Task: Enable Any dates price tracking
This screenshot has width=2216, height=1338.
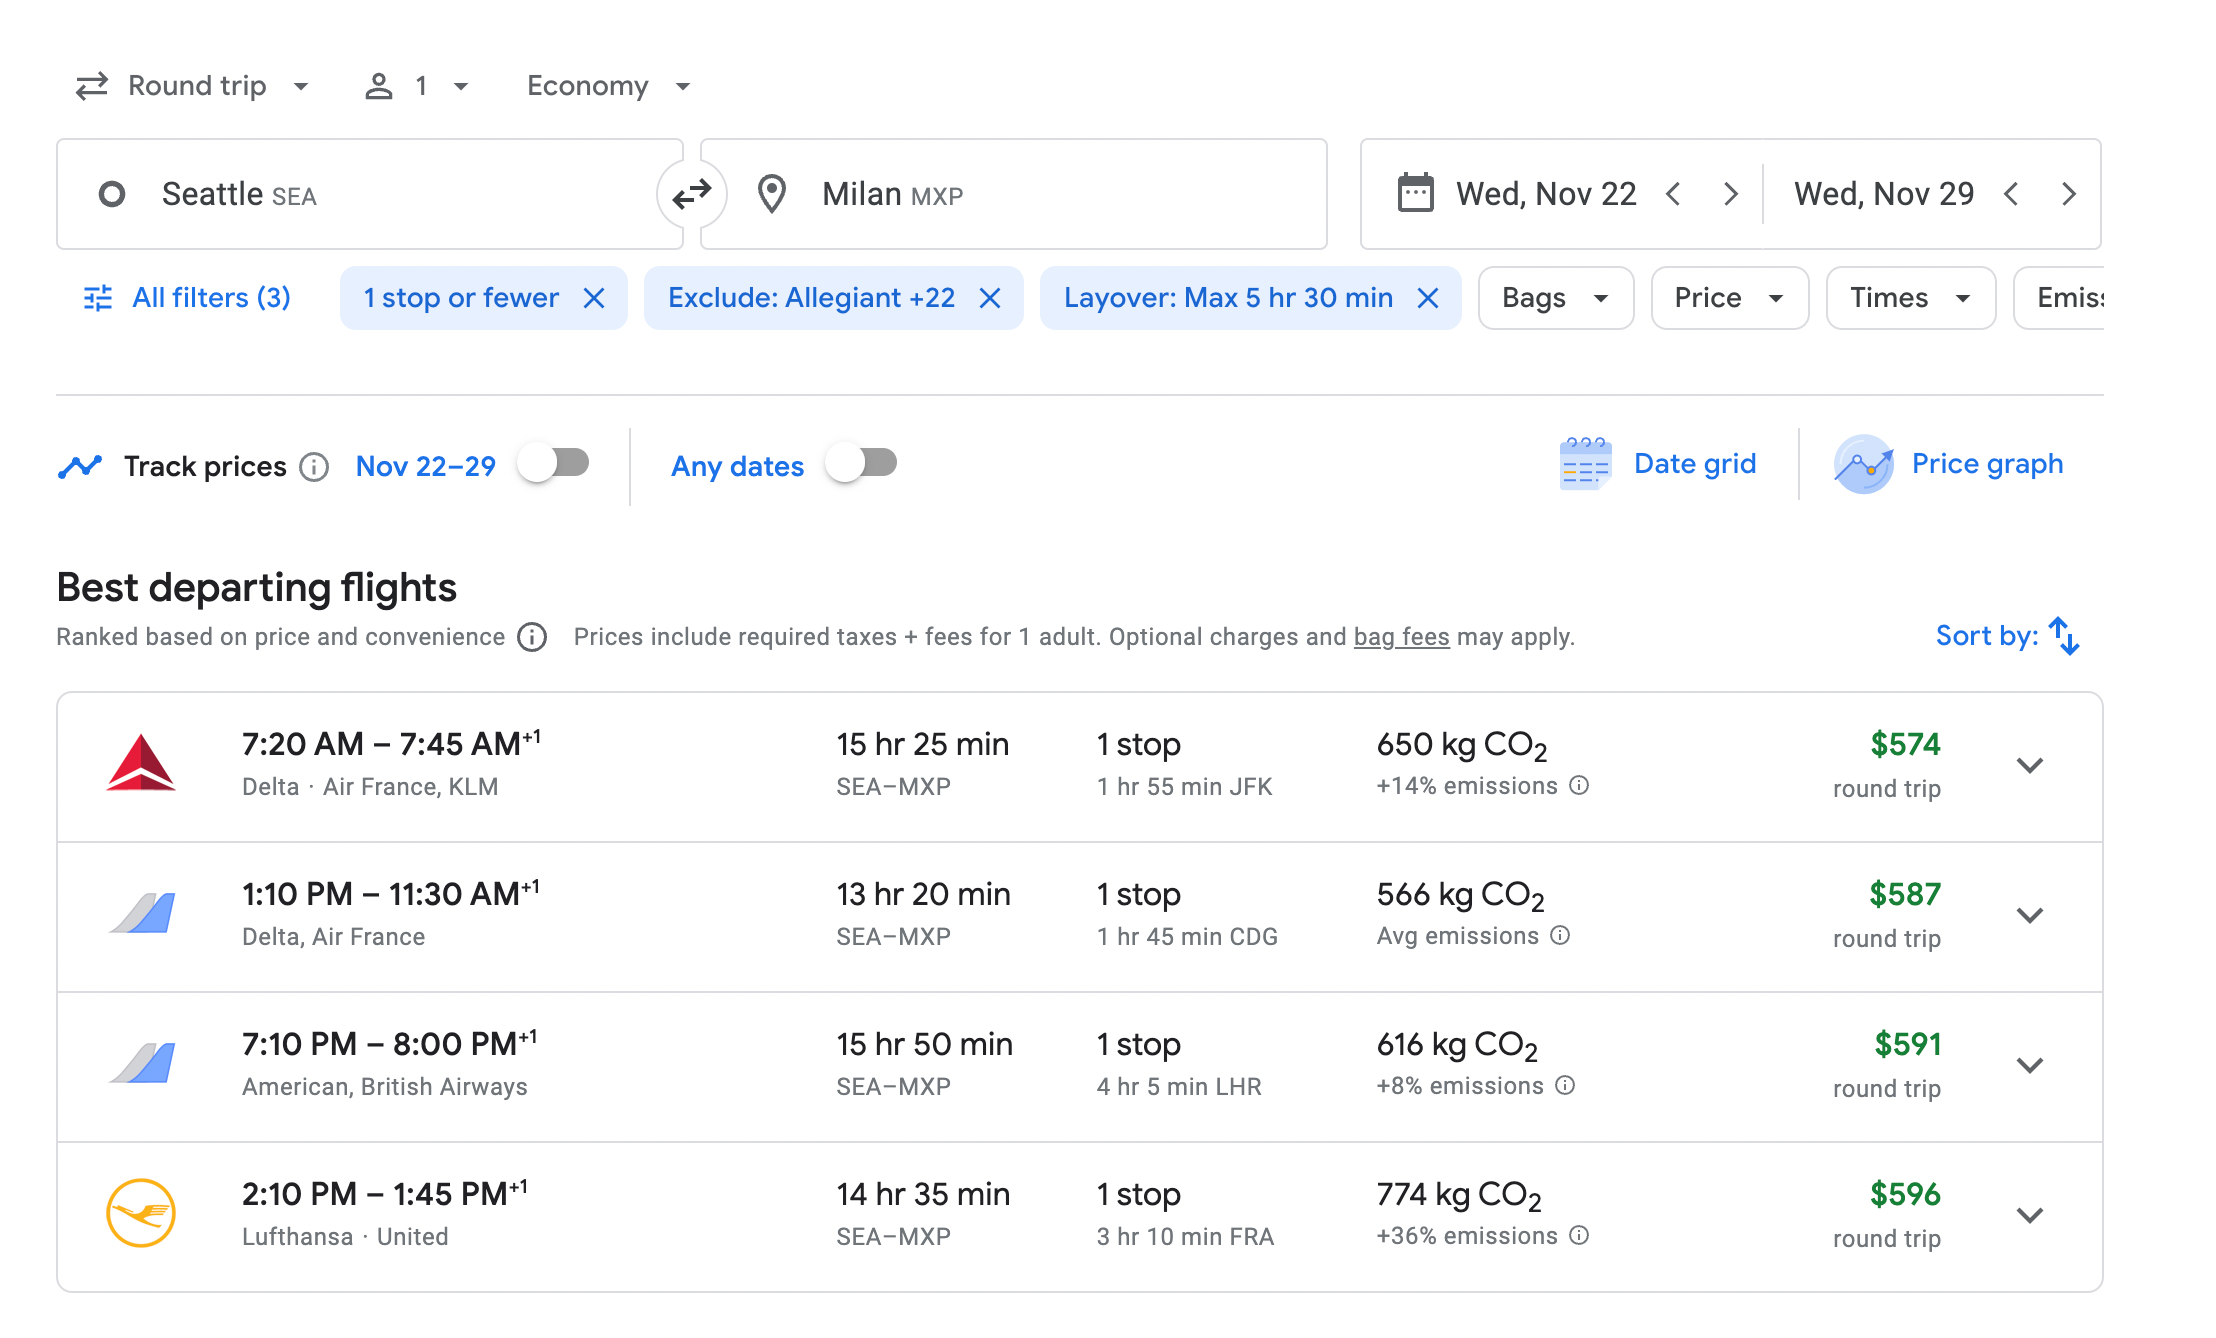Action: tap(861, 464)
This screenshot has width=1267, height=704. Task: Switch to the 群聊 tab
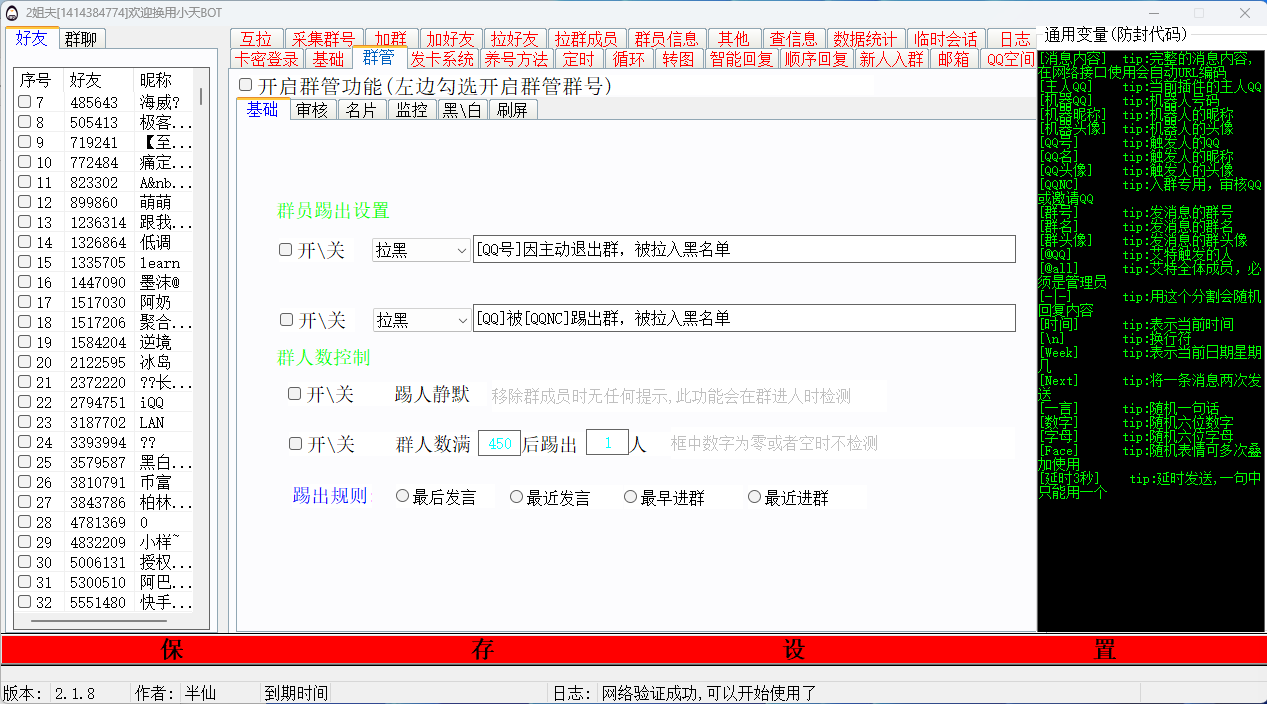click(x=82, y=39)
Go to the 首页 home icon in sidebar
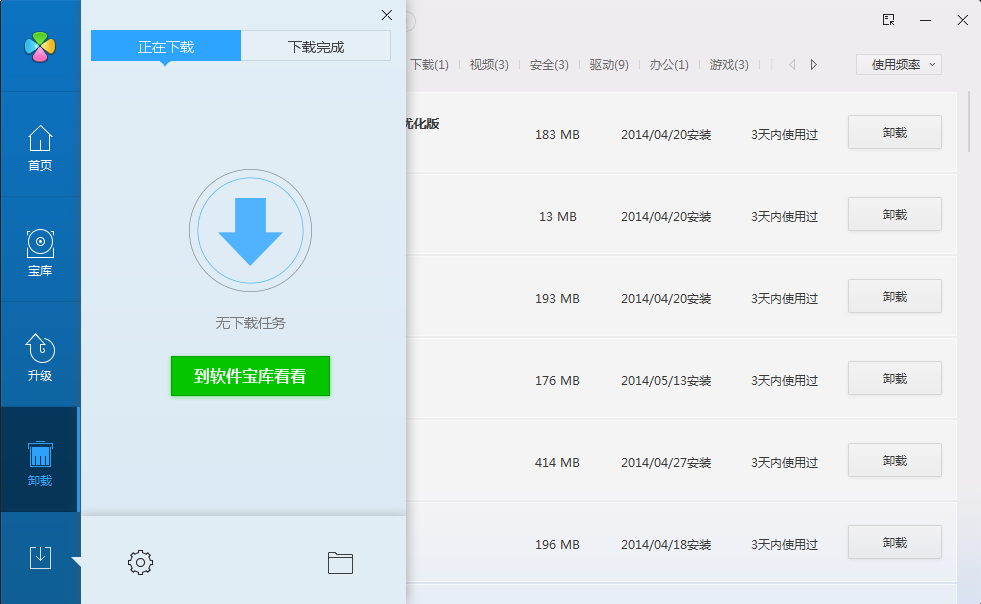This screenshot has height=604, width=981. (40, 146)
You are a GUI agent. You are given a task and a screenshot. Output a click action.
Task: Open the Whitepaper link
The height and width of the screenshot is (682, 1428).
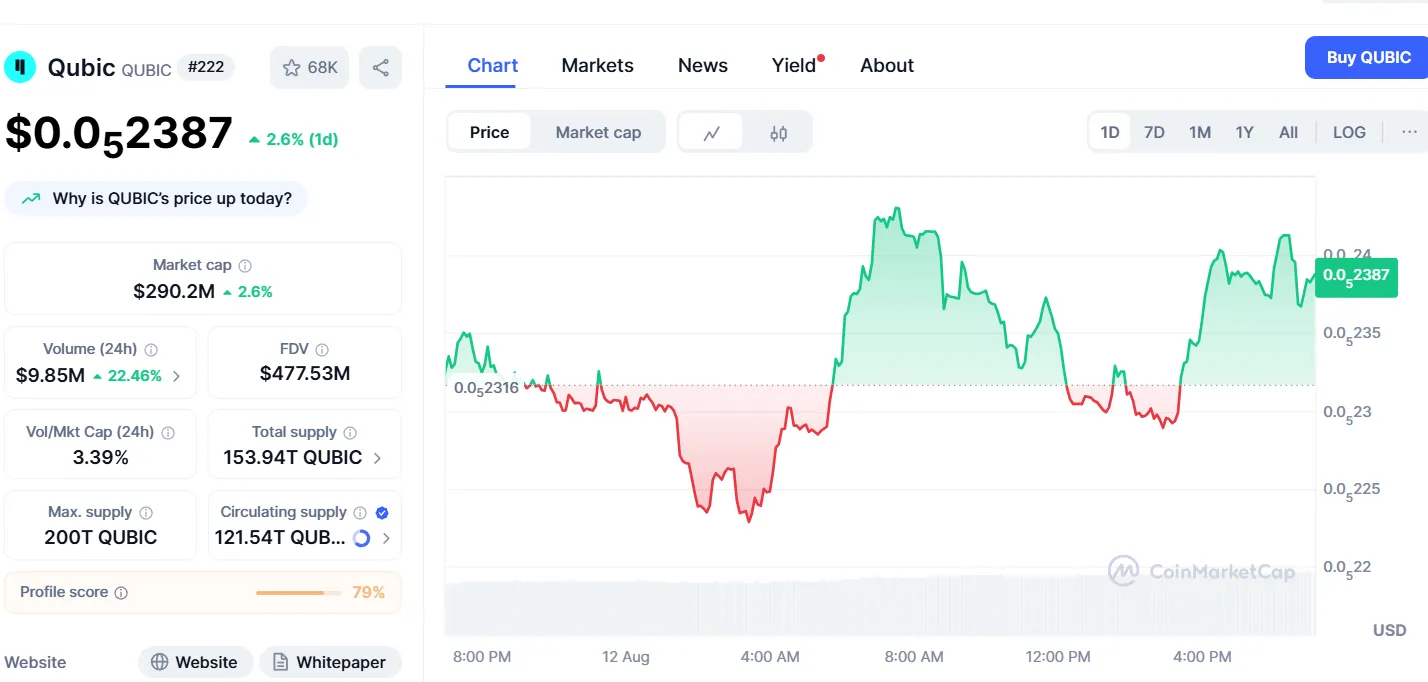click(330, 662)
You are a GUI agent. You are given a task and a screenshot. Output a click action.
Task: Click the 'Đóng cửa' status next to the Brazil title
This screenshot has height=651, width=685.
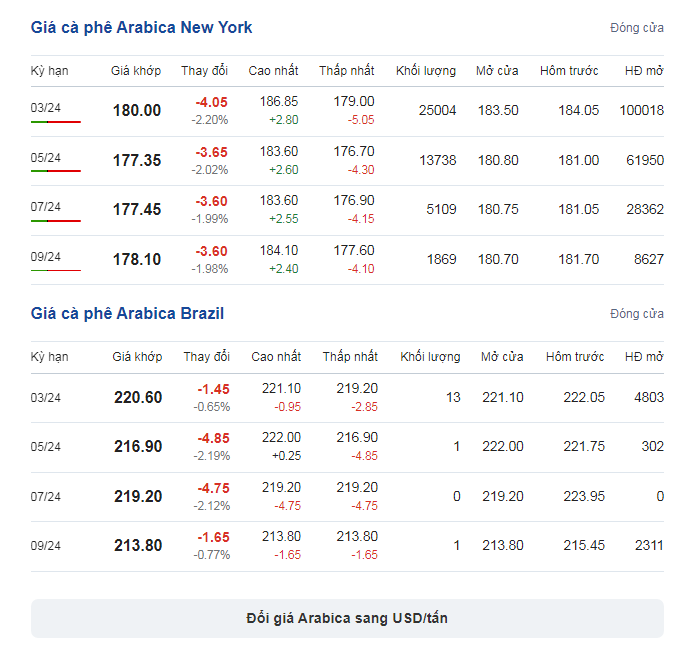[x=637, y=314]
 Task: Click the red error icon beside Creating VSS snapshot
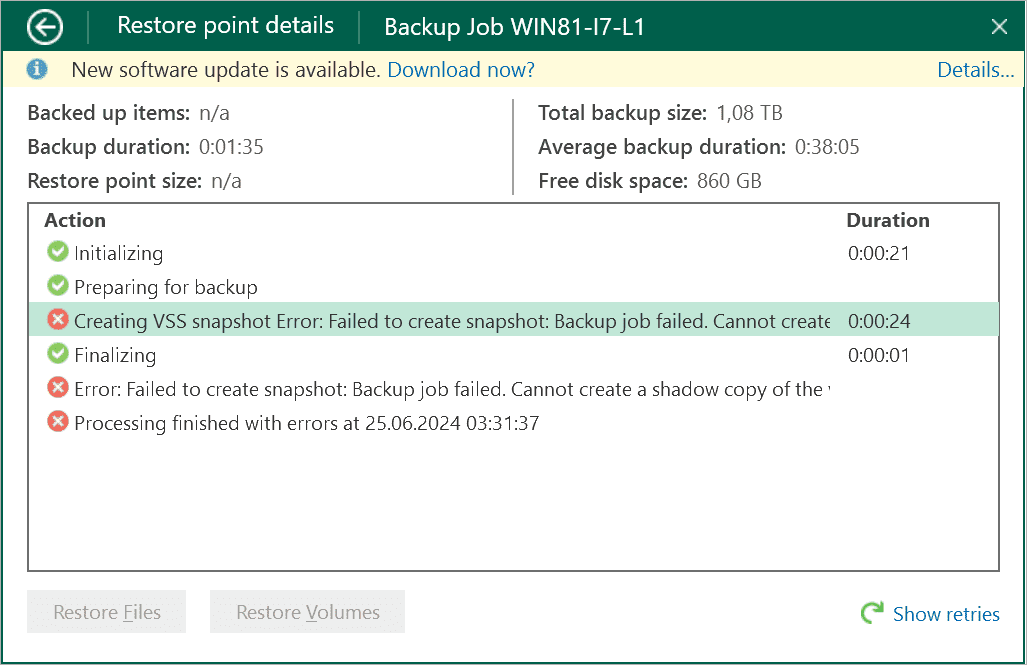click(57, 320)
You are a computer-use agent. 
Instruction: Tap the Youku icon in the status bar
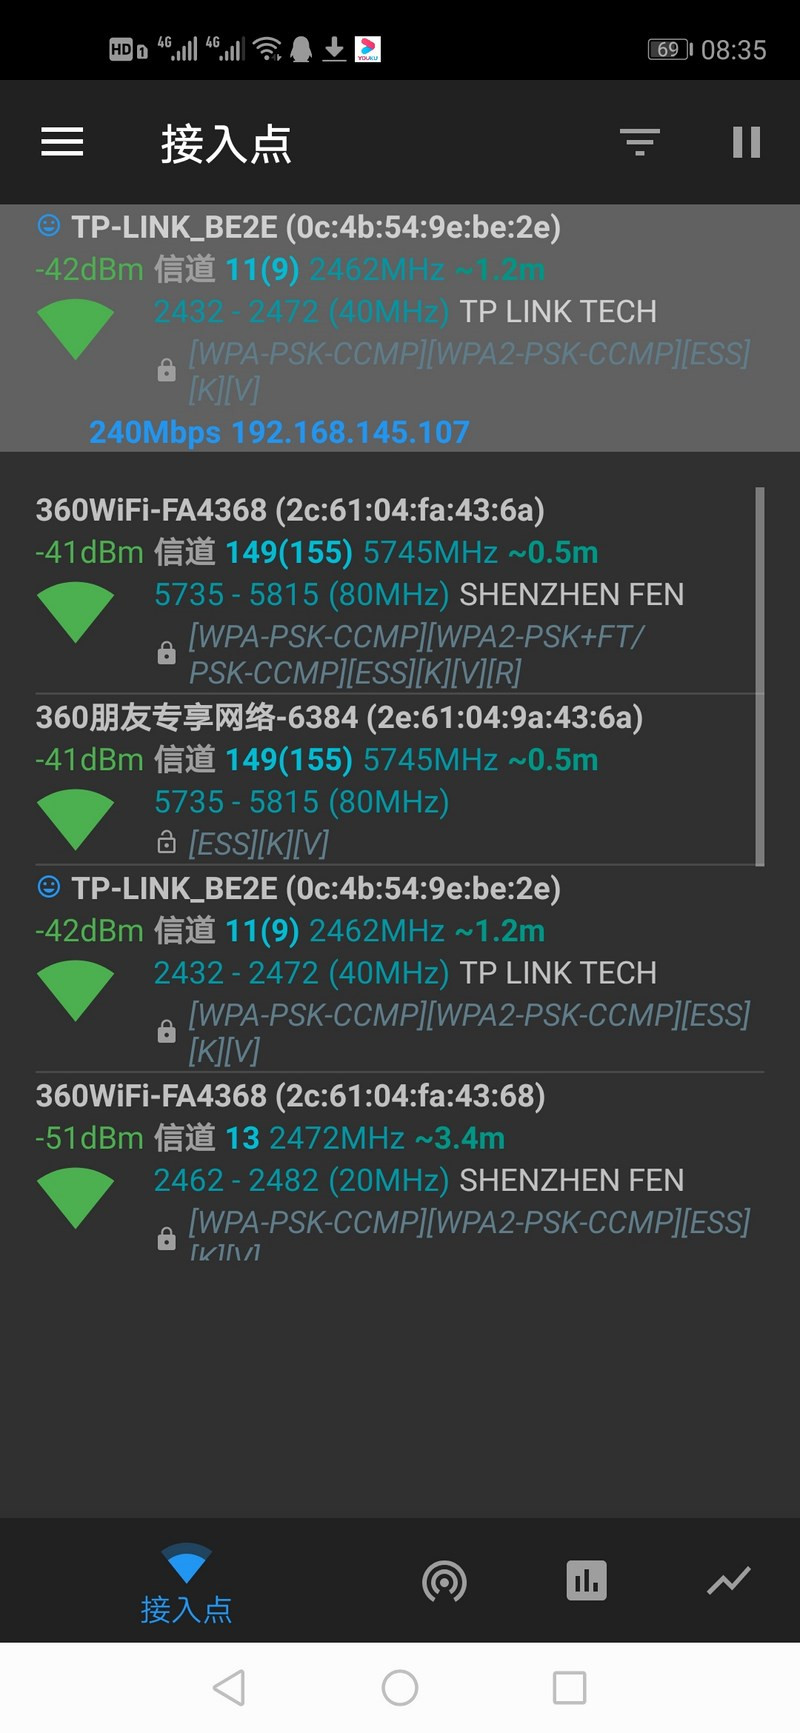pos(370,46)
================================
**Objective**
Rewrite all of the material above with "GUI agent" swapped for "graphical interface agent", keeping every other word unchanged. Leave the pictures out of your answer.

**Solution for this task**
Task: Enable Any dates price tracking
This screenshot has width=2216, height=1338.
Action: tap(861, 464)
This screenshot has width=1267, height=704. Task: Switch to the 群聊 tab
click(x=82, y=39)
Go to the 首页 home icon in sidebar
This screenshot has height=604, width=981. (40, 146)
You are a graphical interface agent. You are given a task and a screenshot. Output a click action.
Task: Open the Whitepaper link
The height and width of the screenshot is (682, 1428).
click(330, 662)
You are a graphical interface agent. You are given a task and a screenshot. Output a click action.
Task: Click the 'Đóng cửa' status next to the Brazil title
This screenshot has height=651, width=685.
[x=637, y=314]
 Task: Click the red error icon beside Creating VSS snapshot
click(57, 320)
You are a computer-use agent. 
Instruction: Tap the Youku icon in the status bar
pos(370,46)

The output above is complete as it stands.